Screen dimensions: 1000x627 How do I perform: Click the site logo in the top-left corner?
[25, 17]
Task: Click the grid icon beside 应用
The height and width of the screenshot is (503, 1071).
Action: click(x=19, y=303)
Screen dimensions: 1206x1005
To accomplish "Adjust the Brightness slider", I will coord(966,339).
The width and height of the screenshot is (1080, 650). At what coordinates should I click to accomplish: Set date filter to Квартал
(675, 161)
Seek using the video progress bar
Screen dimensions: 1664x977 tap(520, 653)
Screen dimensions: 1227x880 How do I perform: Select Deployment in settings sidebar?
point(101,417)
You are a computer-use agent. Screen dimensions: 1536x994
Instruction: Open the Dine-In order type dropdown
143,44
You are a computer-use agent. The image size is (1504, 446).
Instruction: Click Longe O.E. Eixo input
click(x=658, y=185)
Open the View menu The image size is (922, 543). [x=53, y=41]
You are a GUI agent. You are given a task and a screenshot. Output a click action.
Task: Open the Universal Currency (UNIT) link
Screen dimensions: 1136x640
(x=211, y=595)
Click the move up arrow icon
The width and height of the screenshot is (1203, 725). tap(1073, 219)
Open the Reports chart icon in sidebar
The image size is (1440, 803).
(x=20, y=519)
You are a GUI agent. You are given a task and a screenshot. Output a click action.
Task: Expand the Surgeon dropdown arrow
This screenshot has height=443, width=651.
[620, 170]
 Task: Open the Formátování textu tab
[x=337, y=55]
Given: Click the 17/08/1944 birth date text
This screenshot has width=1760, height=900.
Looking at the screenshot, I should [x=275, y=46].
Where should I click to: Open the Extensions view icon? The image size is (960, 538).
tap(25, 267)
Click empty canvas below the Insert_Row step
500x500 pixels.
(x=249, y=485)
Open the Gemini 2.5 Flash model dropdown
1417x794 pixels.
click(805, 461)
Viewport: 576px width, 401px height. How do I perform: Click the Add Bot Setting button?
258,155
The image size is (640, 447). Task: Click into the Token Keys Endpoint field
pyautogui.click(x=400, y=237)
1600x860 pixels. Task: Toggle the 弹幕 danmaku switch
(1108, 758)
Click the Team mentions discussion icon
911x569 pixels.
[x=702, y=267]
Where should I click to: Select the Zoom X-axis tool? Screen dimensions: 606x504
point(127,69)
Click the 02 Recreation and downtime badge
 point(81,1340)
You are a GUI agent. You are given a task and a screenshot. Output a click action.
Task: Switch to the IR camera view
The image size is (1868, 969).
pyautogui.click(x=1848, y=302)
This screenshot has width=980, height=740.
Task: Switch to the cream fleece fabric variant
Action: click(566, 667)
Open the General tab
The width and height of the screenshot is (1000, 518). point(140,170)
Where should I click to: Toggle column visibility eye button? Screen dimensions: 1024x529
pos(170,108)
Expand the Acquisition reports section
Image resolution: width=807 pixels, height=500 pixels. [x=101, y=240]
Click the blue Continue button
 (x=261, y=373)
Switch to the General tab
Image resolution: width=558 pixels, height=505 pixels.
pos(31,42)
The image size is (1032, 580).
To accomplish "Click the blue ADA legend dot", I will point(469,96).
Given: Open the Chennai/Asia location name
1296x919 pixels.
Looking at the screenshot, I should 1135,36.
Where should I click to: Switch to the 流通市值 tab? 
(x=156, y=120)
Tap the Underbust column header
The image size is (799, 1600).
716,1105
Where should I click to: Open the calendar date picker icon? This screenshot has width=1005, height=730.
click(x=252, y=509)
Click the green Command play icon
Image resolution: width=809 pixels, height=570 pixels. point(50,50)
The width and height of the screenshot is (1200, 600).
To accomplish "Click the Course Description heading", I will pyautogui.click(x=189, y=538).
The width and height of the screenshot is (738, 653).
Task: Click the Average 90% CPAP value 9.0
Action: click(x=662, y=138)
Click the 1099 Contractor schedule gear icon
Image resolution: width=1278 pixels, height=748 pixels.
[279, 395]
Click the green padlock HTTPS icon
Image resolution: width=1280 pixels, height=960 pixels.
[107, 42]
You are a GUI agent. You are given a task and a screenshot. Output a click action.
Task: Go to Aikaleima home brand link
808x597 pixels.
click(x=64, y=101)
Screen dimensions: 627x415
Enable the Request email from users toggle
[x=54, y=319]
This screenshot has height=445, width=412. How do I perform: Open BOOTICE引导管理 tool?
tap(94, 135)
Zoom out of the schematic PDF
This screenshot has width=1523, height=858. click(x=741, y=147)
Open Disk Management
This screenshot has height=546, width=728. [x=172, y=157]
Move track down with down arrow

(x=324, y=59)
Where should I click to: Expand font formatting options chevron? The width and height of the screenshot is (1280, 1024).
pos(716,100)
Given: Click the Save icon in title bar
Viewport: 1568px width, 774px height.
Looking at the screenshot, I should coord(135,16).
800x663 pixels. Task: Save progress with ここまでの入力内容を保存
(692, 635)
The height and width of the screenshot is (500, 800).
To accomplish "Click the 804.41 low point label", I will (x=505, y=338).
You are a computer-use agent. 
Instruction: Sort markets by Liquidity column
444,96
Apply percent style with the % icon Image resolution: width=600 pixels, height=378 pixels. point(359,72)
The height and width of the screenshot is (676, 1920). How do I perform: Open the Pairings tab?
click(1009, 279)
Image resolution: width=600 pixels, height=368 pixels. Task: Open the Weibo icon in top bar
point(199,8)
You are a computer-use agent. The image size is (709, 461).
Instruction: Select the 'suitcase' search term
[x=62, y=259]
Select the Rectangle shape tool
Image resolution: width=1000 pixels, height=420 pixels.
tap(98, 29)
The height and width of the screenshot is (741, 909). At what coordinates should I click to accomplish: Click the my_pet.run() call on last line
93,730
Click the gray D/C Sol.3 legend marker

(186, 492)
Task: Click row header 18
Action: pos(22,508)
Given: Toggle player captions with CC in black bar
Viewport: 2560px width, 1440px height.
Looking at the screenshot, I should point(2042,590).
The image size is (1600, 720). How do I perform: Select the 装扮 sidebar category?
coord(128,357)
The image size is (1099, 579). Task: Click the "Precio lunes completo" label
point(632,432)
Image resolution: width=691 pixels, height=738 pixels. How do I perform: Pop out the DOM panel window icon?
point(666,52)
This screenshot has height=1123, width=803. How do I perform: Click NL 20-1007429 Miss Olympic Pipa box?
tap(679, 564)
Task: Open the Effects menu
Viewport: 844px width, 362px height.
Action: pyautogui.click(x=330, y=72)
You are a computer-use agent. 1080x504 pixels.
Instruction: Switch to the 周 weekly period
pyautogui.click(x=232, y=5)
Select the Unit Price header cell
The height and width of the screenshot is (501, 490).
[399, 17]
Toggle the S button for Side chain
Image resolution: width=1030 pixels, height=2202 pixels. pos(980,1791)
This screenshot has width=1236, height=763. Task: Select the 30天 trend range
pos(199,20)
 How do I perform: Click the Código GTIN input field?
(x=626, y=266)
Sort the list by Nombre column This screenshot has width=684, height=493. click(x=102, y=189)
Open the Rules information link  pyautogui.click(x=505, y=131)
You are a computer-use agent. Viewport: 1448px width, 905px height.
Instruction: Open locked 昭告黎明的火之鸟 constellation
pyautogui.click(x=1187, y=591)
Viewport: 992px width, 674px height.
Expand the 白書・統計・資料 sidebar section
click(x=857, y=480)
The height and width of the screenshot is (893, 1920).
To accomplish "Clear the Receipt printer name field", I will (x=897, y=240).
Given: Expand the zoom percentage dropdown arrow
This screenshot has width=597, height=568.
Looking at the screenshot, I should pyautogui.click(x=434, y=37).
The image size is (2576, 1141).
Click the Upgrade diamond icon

::::

### WORK INSTRUCTION:
Output the data in full, precisely as it appears above.

### OUTPUT FOR THIS TASK:
Screen dimensions: 1000x627 How do I perform: Click the site logo in the top-left corner?
[25, 17]
Task: Click the grid icon beside 应用
The height and width of the screenshot is (503, 1071).
Action: click(x=19, y=303)
Screen dimensions: 1206x1005
To accomplish "Adjust the Brightness slider", I will coord(966,339).
The width and height of the screenshot is (1080, 650). At what coordinates should I click to accomplish: Set date filter to Квартал
(675, 161)
Seek using the video progress bar
Screen dimensions: 1664x977 tap(520, 653)
Screen dimensions: 1227x880 How do I perform: Select Deployment in settings sidebar?
point(101,417)
You are a computer-use agent. Screen dimensions: 1536x994
Instruction: Open the Dine-In order type dropdown
143,44
You are a computer-use agent. The image size is (1504, 446).
Instruction: Click Longe O.E. Eixo input
click(x=658, y=185)
Open the View menu The image size is (922, 543). [x=53, y=41]
You are a GUI agent. You are given a task and a screenshot. Output a click action.
Task: Open the Universal Currency (UNIT) link
Screen dimensions: 1136x640
(x=211, y=595)
Click the move up arrow icon
The width and height of the screenshot is (1203, 725). tap(1073, 219)
Open the Reports chart icon in sidebar
The image size is (1440, 803).
(x=20, y=519)
You are a GUI agent. You are given a task and a screenshot. Output a click action.
Task: Expand the Surgeon dropdown arrow
This screenshot has height=443, width=651.
[620, 170]
 Task: Open the Formátování textu tab
[x=337, y=55]
Given: Click the 17/08/1944 birth date text
This screenshot has width=1760, height=900.
Looking at the screenshot, I should [x=275, y=46].
Where should I click to: Open the Extensions view icon? The image size is (960, 538).
tap(25, 267)
Click empty canvas below the Insert_Row step
500x500 pixels.
(x=249, y=485)
Open the Gemini 2.5 Flash model dropdown
1417x794 pixels.
click(805, 461)
Viewport: 576px width, 401px height. How do I perform: Click the Add Bot Setting button?
258,155
The image size is (640, 447). Task: Click into the Token Keys Endpoint field
pyautogui.click(x=400, y=237)
1600x860 pixels. Task: Toggle the 弹幕 danmaku switch
(1108, 758)
Click the Team mentions discussion icon
911x569 pixels.
[x=702, y=267]
Where should I click to: Select the Zoom X-axis tool? Screen dimensions: 606x504
point(127,69)
Click the 02 Recreation and downtime badge
 point(81,1340)
You are a GUI agent. You are given a task and a screenshot. Output a click action.
Task: Switch to the IR camera view
The image size is (1868, 969).
pyautogui.click(x=1848, y=302)
This screenshot has width=980, height=740.
Task: Switch to the cream fleece fabric variant
Action: click(566, 667)
Open the General tab
The width and height of the screenshot is (1000, 518). point(140,170)
Where should I click to: Toggle column visibility eye button? Screen dimensions: 1024x529
pos(170,108)
Expand the Acquisition reports section
Image resolution: width=807 pixels, height=500 pixels. [x=101, y=240]
Click the blue Continue button
 (x=261, y=373)
Switch to the General tab
Image resolution: width=558 pixels, height=505 pixels.
pos(31,42)
The image size is (1032, 580).
To accomplish "Click the blue ADA legend dot", I will point(469,96).
Given: Open the Chennai/Asia location name
1296x919 pixels.
Looking at the screenshot, I should 1135,36.
Where should I click to: Switch to the 流通市值 tab? 
(x=156, y=120)
Tap the Underbust column header
The image size is (799, 1600).
716,1105
Where should I click to: Open the calendar date picker icon? This screenshot has width=1005, height=730.
click(x=252, y=509)
Click the green Command play icon
Image resolution: width=809 pixels, height=570 pixels. point(50,50)
The width and height of the screenshot is (1200, 600).
To accomplish "Click the Course Description heading", I will pyautogui.click(x=189, y=538).
The width and height of the screenshot is (738, 653).
Task: Click the Average 90% CPAP value 9.0
Action: click(x=662, y=138)
Click the 1099 Contractor schedule gear icon
Image resolution: width=1278 pixels, height=748 pixels.
[279, 395]
Click the green padlock HTTPS icon
Image resolution: width=1280 pixels, height=960 pixels.
[107, 42]
You are a GUI agent. You are given a task and a screenshot. Output a click action.
Task: Go to Aikaleima home brand link
808x597 pixels.
click(x=64, y=101)
Screen dimensions: 627x415
Enable the Request email from users toggle
[x=54, y=319]
This screenshot has height=445, width=412. How do I perform: Open BOOTICE引导管理 tool?
tap(94, 135)
Zoom out of the schematic PDF
This screenshot has width=1523, height=858. click(x=741, y=147)
Open Disk Management
This screenshot has height=546, width=728. [x=172, y=157]
Move track down with down arrow

(x=324, y=59)
Where should I click to: Expand font formatting options chevron? The width and height of the screenshot is (1280, 1024).
pos(716,100)
Given: Click the Save icon in title bar
Viewport: 1568px width, 774px height.
Looking at the screenshot, I should coord(135,16).
800x663 pixels. Task: Save progress with ここまでの入力内容を保存
(692, 635)
The height and width of the screenshot is (500, 800).
To accomplish "Click the 804.41 low point label", I will (x=505, y=338).
You are a computer-use agent. 
Instruction: Sort markets by Liquidity column
444,96
Apply percent style with the % icon Image resolution: width=600 pixels, height=378 pixels. point(359,72)
The height and width of the screenshot is (676, 1920). How do I perform: Open the Pairings tab?
click(1009, 279)
Image resolution: width=600 pixels, height=368 pixels. Task: Open the Weibo icon in top bar
point(199,8)
You are a computer-use agent. The image size is (709, 461).
Instruction: Select the 'suitcase' search term
[x=62, y=259]
Select the Rectangle shape tool
Image resolution: width=1000 pixels, height=420 pixels.
tap(98, 29)
The height and width of the screenshot is (741, 909). At what coordinates should I click to accomplish: Click the my_pet.run() call on last line
93,730
Click the gray D/C Sol.3 legend marker

(186, 492)
Task: Click row header 18
Action: pos(22,508)
Given: Toggle player captions with CC in black bar
Viewport: 2560px width, 1440px height.
Looking at the screenshot, I should point(2042,590).
The image size is (1600, 720). How do I perform: Select the 装扮 sidebar category?
coord(128,357)
The image size is (1099, 579). Task: Click the "Precio lunes completo" label
point(632,432)
Image resolution: width=691 pixels, height=738 pixels. How do I perform: Pop out the DOM panel window icon?
point(666,52)
This screenshot has height=1123, width=803. How do I perform: Click NL 20-1007429 Miss Olympic Pipa box?
tap(679, 564)
Task: Open the Effects menu
Viewport: 844px width, 362px height.
Action: pyautogui.click(x=330, y=72)
You are a computer-use agent. 1080x504 pixels.
Instruction: Switch to the 周 weekly period
pyautogui.click(x=232, y=5)
Select the Unit Price header cell
The height and width of the screenshot is (501, 490).
[399, 17]
Toggle the S button for Side chain
Image resolution: width=1030 pixels, height=2202 pixels. pos(980,1791)
This screenshot has width=1236, height=763. Task: Select the 30天 trend range
pos(199,20)
 How do I perform: Click the Código GTIN input field?
(x=626, y=266)
Sort the list by Nombre column This screenshot has width=684, height=493. click(x=102, y=189)
Open the Rules information link  pyautogui.click(x=505, y=131)
You are a computer-use agent. Viewport: 1448px width, 905px height.
Instruction: Open locked 昭告黎明的火之鸟 constellation
pyautogui.click(x=1187, y=591)
Viewport: 992px width, 674px height.
Expand the 白書・統計・資料 sidebar section
click(x=857, y=480)
The height and width of the screenshot is (893, 1920).
To accomplish "Clear the Receipt printer name field", I will (x=897, y=240).
Given: Expand the zoom percentage dropdown arrow
This screenshot has width=597, height=568.
Looking at the screenshot, I should pyautogui.click(x=434, y=37).
The image size is (2576, 1141).
Click the Upgrade diamond icon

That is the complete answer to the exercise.